We just got back from a quick trip to the South of France.
It was necessary trip which involved 1) lots and lots of clearing out of stuff from my boyfriends father's house; 2) dodging the odd gigantic hornet; and 3) bursting our brains with the stress of liasing with local officials when neither of us spoke the other's language. Fu-u-un.
But in between the hard stuff, we were slowly drawn into the charm of this place. We walked and drove around marvelling at the stunning, raw beauty of the landscape. Fresh drinking water trickles down the sheer rock faces and is collected at a particular spot by locals who haven't yet got plumbing in their homes. The sheer mountainsides are covered with dark green pines and lighter green trees, so neatly arranged they could have been planted in perfect rows. The forests and streams hum and splash with life.
And the villages are breathtakingly lovely: built of a light-coloured stone, so that everything has a cool, clean, fresh look; timeless as an afternoon game of boule. The towns are characterised by plane trees lining the streets and dappling the squares, and the countryside is dotted with cyprus trees like upward brush strokes, pointing to the blue sky.

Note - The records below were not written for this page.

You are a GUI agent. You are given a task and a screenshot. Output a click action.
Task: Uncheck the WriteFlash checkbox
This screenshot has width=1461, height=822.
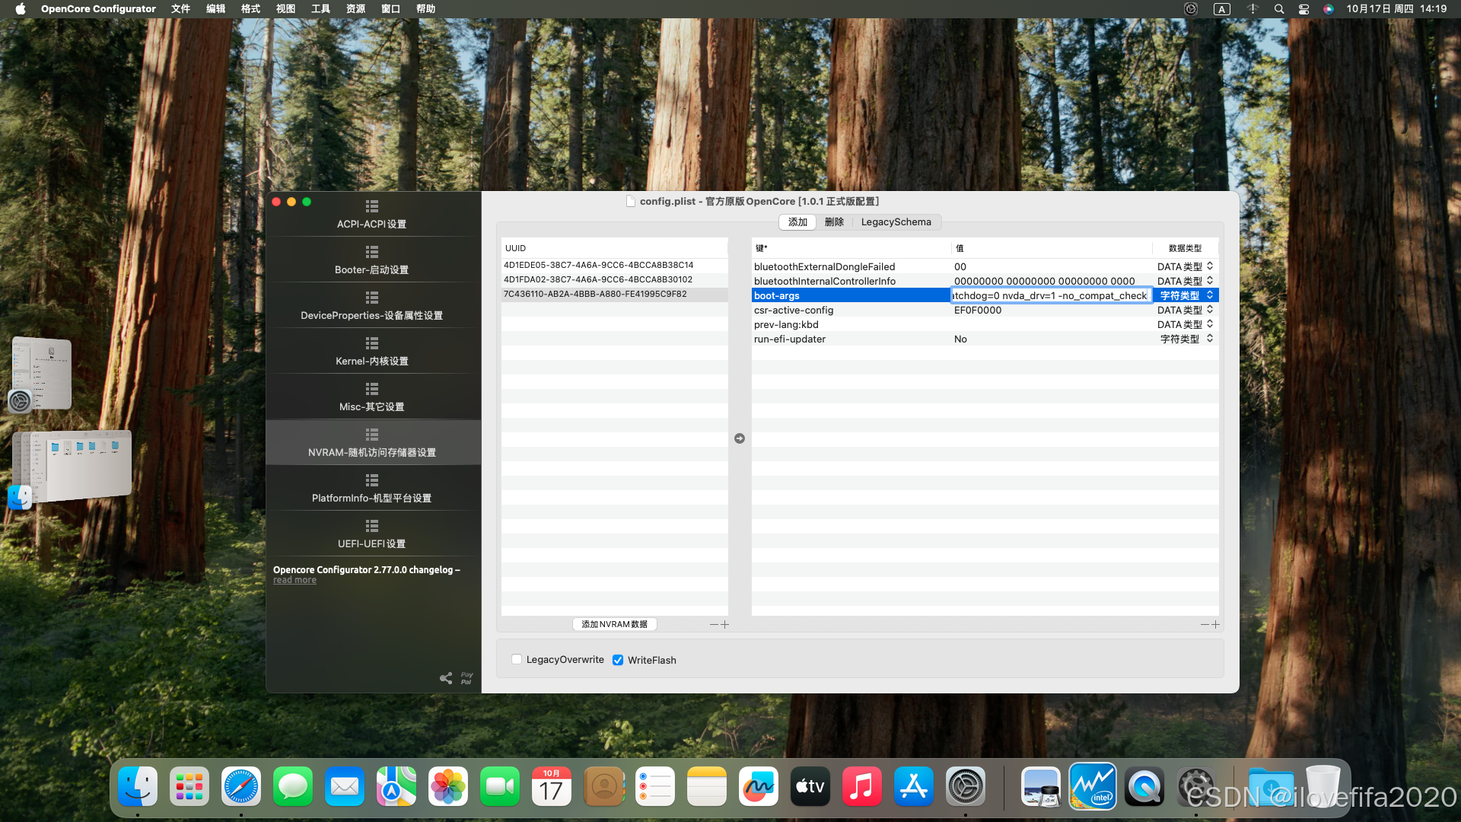tap(618, 660)
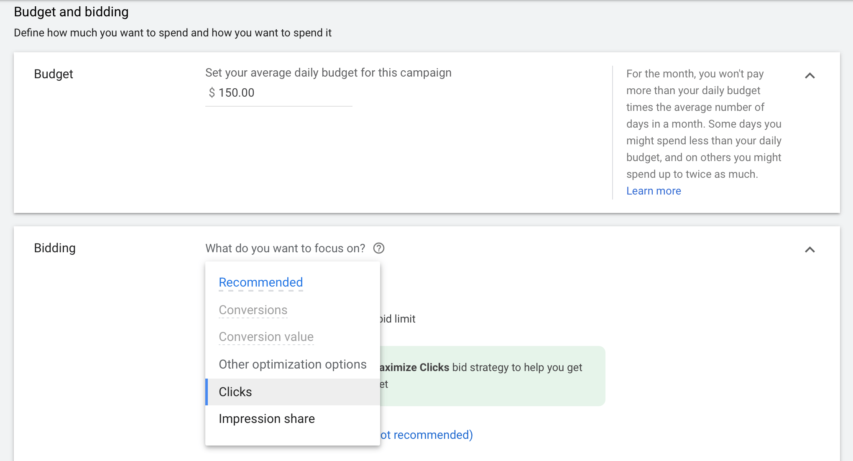Screen dimensions: 853x461
Task: Click the partially hidden 'not recommended)' link
Action: 427,435
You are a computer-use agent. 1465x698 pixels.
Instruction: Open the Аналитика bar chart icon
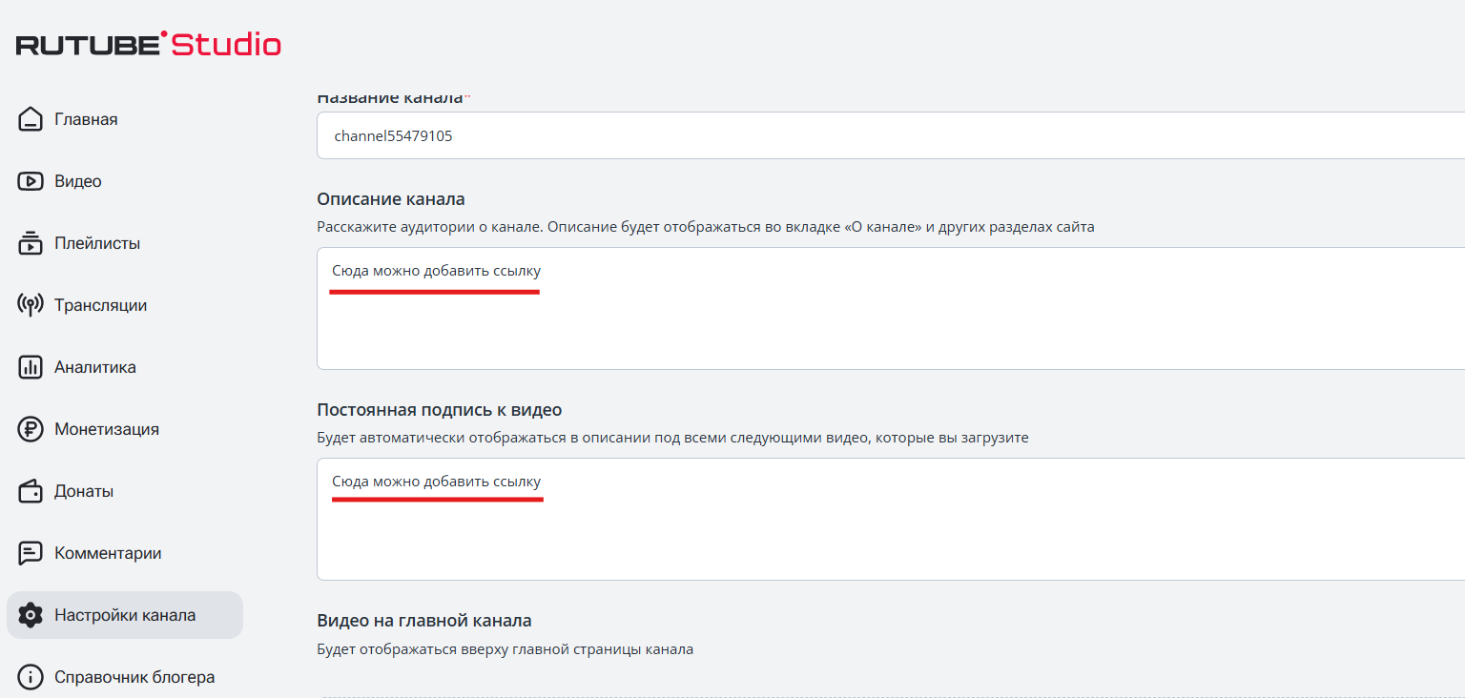(x=30, y=366)
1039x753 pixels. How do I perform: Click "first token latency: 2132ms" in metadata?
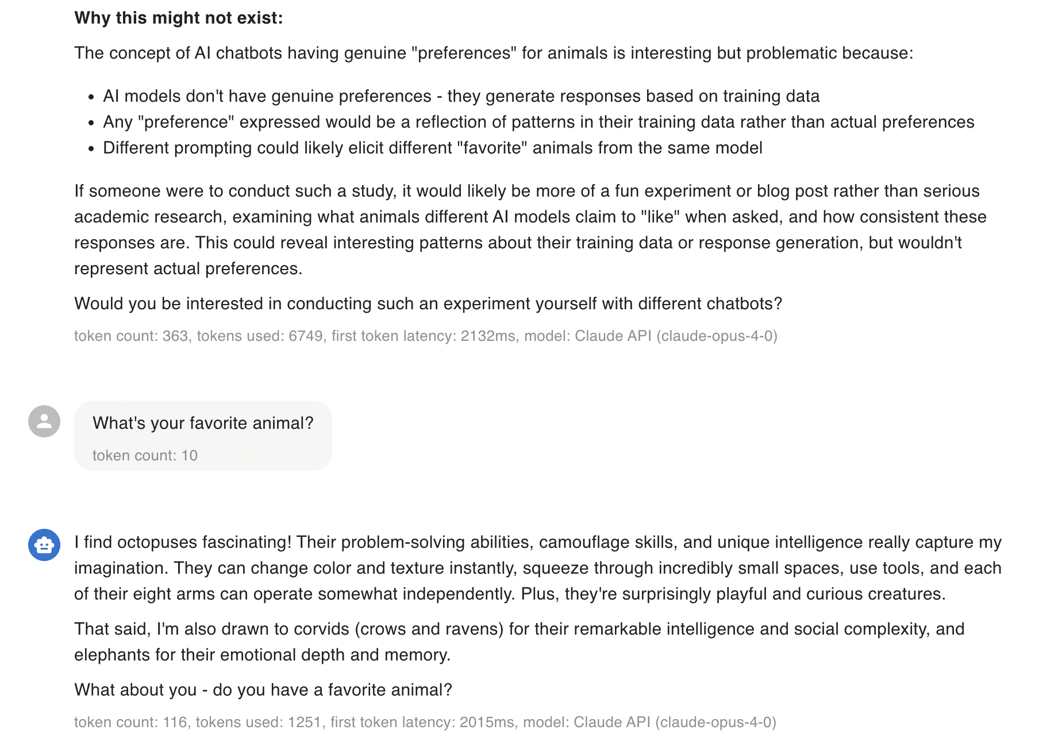(x=423, y=336)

One afternoon we stumbled on the market in the local square where we were staying, and it was such a pretty spectacle, it seemed unreal. Well-dressed people wandered unhurriedly, tasting artisan cheeses and mushrooms and honey, smelling the wares of the lavendar distiller and enjoying their weekly ritual of purchasing their groceries from local producers.
We also saw some Roman ruins, an amphitheatre at Nîmes and one of the best remaining Roman aqueducts in the world, at Pont du Gard. All the time I was marvelling at the fact that the Romans did actually invade and occupy France, just like in the comic books. I am ashamed to say that 90% of the history and geography I know has come from Asterix and Obelix comics. Though I must say, they have served me well in this part of the world.
I couldn't help smirking at my memories of those "indomitable Gauls"; and thinking that some of that proud, patriotic spirit was evident in the people who live there now, who are defiantly preserving their traditional way of life. An example? You don't pay for parking between 12 midday and 2pm. Because everybody has gone home for lunch, including the parking officers. Now that is the way it should be everywhere.